So I’m not going to say where I saw it, but it was one of the weirdest things I’ve ever seen an operator wearing.
And it gave me the idea to explore the concept of what might be out there that’s better than the “known” state of the art.
During an assignment I saw a Soldier wearing what is known as the “QUADEYE” night vision vision system made by Elbit. It freakin’ looked like the guy was from Starship Troopers or something — literally two sets of PVS-15s hanging off the helmet.
QUADEYE is designed around four, advanced, 16mm, image-intensifier tubes. Its modular construction permits the user to select between using only the two inner channels or four panoramic channels. Additionally, QUADEYE® provides for projection of avionics head up display symbology or the aircraft’s targeting sensor’s video image into the goggle’s eyepiece through a high-resolution display.
So this is the known. But what about rumors of scientific advances with something even lower profile? I heard a rumor that the Team guys who busted bin Laden might have been wearing “cat vision” contact lenses that literally give the wearer night vision for a limited time without having to wear the bulky, heavy NVGs.
Now, all I’m finding on this is a mention from Popular Science back in 2004.
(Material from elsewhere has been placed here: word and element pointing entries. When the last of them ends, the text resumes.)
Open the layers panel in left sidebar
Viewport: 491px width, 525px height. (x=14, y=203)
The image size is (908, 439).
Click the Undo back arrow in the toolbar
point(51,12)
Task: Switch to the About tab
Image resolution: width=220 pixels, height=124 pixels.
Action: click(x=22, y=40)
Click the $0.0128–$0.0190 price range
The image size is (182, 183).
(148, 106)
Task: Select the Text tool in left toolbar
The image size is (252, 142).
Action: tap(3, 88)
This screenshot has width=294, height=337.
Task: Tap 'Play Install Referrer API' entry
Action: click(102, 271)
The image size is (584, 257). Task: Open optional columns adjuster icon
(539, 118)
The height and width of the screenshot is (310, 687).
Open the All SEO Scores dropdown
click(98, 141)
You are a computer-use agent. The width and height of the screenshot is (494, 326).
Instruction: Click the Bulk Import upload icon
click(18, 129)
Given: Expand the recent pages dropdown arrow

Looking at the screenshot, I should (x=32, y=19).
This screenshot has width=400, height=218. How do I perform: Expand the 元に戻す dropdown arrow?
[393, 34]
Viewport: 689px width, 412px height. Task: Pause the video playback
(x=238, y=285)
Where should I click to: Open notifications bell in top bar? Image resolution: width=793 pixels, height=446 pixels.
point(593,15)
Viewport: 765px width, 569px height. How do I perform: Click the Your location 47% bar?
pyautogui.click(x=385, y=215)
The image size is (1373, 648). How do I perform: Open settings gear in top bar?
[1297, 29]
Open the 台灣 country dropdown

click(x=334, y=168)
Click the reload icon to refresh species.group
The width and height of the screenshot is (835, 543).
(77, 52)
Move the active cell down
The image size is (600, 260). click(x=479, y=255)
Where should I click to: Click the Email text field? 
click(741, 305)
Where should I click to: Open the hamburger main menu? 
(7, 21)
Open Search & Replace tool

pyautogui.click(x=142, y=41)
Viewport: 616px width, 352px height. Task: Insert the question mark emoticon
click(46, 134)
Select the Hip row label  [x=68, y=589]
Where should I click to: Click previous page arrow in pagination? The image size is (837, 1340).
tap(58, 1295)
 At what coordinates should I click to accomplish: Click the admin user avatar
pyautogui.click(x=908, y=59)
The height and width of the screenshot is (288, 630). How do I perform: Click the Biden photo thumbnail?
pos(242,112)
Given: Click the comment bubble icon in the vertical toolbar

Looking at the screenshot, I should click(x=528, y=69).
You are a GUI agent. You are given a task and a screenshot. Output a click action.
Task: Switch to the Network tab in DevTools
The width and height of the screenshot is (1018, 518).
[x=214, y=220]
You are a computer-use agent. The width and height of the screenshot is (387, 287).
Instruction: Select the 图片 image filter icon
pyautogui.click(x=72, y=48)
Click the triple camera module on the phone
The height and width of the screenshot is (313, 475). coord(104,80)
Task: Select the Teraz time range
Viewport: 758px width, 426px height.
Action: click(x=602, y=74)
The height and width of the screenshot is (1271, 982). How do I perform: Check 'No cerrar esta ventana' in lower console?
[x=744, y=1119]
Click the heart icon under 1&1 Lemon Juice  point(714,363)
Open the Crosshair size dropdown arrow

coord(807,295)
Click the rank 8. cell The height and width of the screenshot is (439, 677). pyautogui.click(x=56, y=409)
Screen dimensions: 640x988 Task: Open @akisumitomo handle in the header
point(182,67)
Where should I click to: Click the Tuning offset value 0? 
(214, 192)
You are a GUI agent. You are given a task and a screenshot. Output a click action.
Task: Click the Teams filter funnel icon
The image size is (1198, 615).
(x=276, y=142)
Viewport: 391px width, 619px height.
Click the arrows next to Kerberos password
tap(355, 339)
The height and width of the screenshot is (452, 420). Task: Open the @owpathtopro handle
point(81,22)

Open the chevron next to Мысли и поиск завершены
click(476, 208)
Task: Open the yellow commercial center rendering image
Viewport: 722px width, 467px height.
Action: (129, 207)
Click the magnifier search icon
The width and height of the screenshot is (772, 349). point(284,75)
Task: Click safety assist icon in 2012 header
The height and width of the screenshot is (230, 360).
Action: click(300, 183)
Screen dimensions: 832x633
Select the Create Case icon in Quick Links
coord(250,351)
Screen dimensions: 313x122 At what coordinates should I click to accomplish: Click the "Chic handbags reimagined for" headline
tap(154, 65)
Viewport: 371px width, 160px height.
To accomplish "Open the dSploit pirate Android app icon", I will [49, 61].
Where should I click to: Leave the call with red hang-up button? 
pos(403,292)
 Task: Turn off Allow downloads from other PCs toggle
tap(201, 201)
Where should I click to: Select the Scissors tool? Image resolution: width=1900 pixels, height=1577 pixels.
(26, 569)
The blink powered night vision contact lenses allow a person to see clearly in low- light environments by enhancing ambient light up to 200 per cent. These lenses use plasma technologies to eliminate the cumbersome and expensive image-intensification tubes used in convention night-vision goggles. The advantages of using the contact lenses above night-vision goggles are 1) full peripheral vision, 2) more comfortable interface, 3) a more cost-effective system, and 4) less disorientation with use.
While one site says this is a hoax, the entry is seven years old. Seems to me this kind of thing — especially in a time of war — might be doable over that amount of time. And since the Tier 1 guys get things like stealth helicopters that no one had ever seen before, why couldn’t they have night vision contacts?